Katholieke Encyclopaedie

Uitgeverij Joost van den Vondel (1933-1939)

Gepubliceerd op 02-10-2019

Regeeringsvorm

betekenis & definitie

Welke leer men ook houdt aangaande den oorsprong van het gezag in de maatschappij, het moet in een of anderen regeeringsvorm worden belichaamd. Volgens Vitoria is de gezagsdrager orgaan der samenleving, Suarez laat hem door een overeenkomst aan de macht komen; in de geschiedenis ziet men dit op vele manieren: erfrecht, keuze, troonsafstand, enz., alsook, onrechtvaardig, door usurpatie.

Wat den vorm betreft, heeft men monarchie of polyarchie; de laatste is aristocratisch of democratisch. Ontaardingen van deze drie vormen zijn: tyrannie of despotie, oligarchie (bijv. de Republiek der Vereenigde Nederlanden in den Pruikentijd) en demagogie of ochlocratie.

Monarchie en polyarchie kunnen absoluut of gematigd zijn (constitutie). Onze hedendaagsche r. steunen óf op het beginsel der ➝volkssouvereiniteit óf, als reactie daartegen, op een dictatuur, die in de practijk vrijwel overal ontaard is (voor Portugal maken we een uitzondering).

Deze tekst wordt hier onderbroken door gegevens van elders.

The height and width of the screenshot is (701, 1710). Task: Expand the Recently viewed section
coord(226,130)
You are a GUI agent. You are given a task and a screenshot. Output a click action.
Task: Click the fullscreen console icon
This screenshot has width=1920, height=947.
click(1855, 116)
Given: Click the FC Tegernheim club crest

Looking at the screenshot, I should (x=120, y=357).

Iedere r. kan goed zijn voor de welvaart van een volk, als hij zich maar aanpast bij het volkskarakter en belichaamd is in bevoegde, belangelooze personen, die werkelijk het algemeen belang zoeken. De goedheid van den r. hangt meer af van de personen dan van den vorm zelf.

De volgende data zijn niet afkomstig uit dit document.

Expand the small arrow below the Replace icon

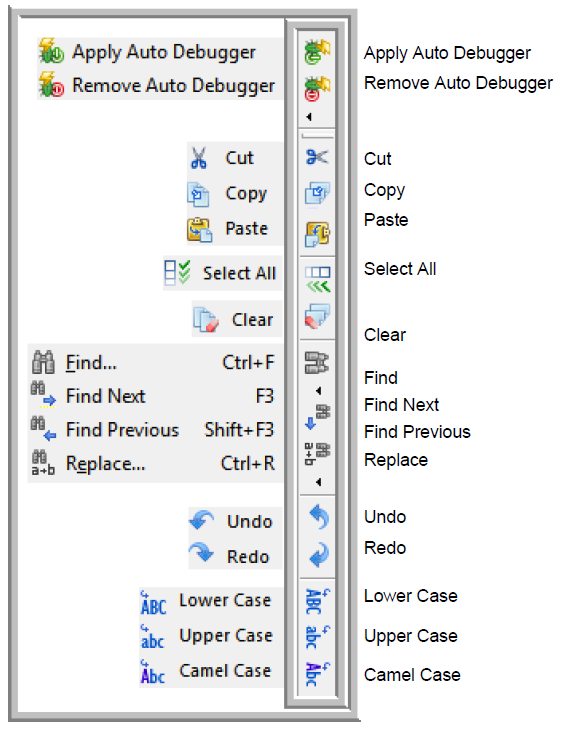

Absolute monarchie leidt licht tot despotisme, maar is sterk door eenheid van leiding. Aristocratie geeft doorgaans aanleiding tot oligarchie en onderdrukking der volksklassen.

Democratie waarborgt wel de vrijheid des volks, maar veroorzaakt gemakkelijk partijtwisten en omwentelingen. Een democratische inslag in een krachtig centraal gezag schijnt de beste vorm.

Dit behoeft niet de parlementaire monarchie te zijn, omdat men er niet ten onrechte weinig verantwoordelijkheid in ziet (de koning regeert maar bestuurt niet; „the king can do no wrong”; de wisselende ministeries in Frankrijk).

Wel mag men zeggen, dat deze vorm in landen met ontwikkeld politiek gevoel en nuchtere rustigheid totnogtoe voldaan heeft, ofschoon de practijk van heden aanstuurt op een andere wijze van medezeggenschap des volks dan door een zich met alles bemoeiend parlement; wijze zelfbeperking zal deszelfs behoud zijn.

In zich af te keuren is deze vorm niet, zooals geen enkele vorm dat in zich is. Dit is de uitdrukkelijke leer van Leo XIII.

St. Thomas leert, dat die vorm de beste is, waar allen eenigermate deel erin hebben: een monarch aan het hoofd, met door en uit de onderdanen te kiezen ondergeschikte gezagsbekleeders.

Hij wijst hierbij op den r. der Joden, door God zelf gegeven. De aanvallen op het parlementaire stelsel gaan uit van fascisme, nationaalsocialisme, en het universalisme van Spann.

Ook de dictatuur van het proletariaat en de Volksfrontbeweging zijn het parlement ongunstig gezind. In Italië en Portugal wil men de corporaties aan de regeering laten deelnemen, desnoods door invoering eener corporatieve Kamer naast een politieke.

Keulemans.Lit.: encyclieken Libertas, Diuturnum, Immortale Dei, Graves de Communi re; Tischleder, Die Staatslehre Leos XIII (1927); Spann, Der Wahre Staat (31931).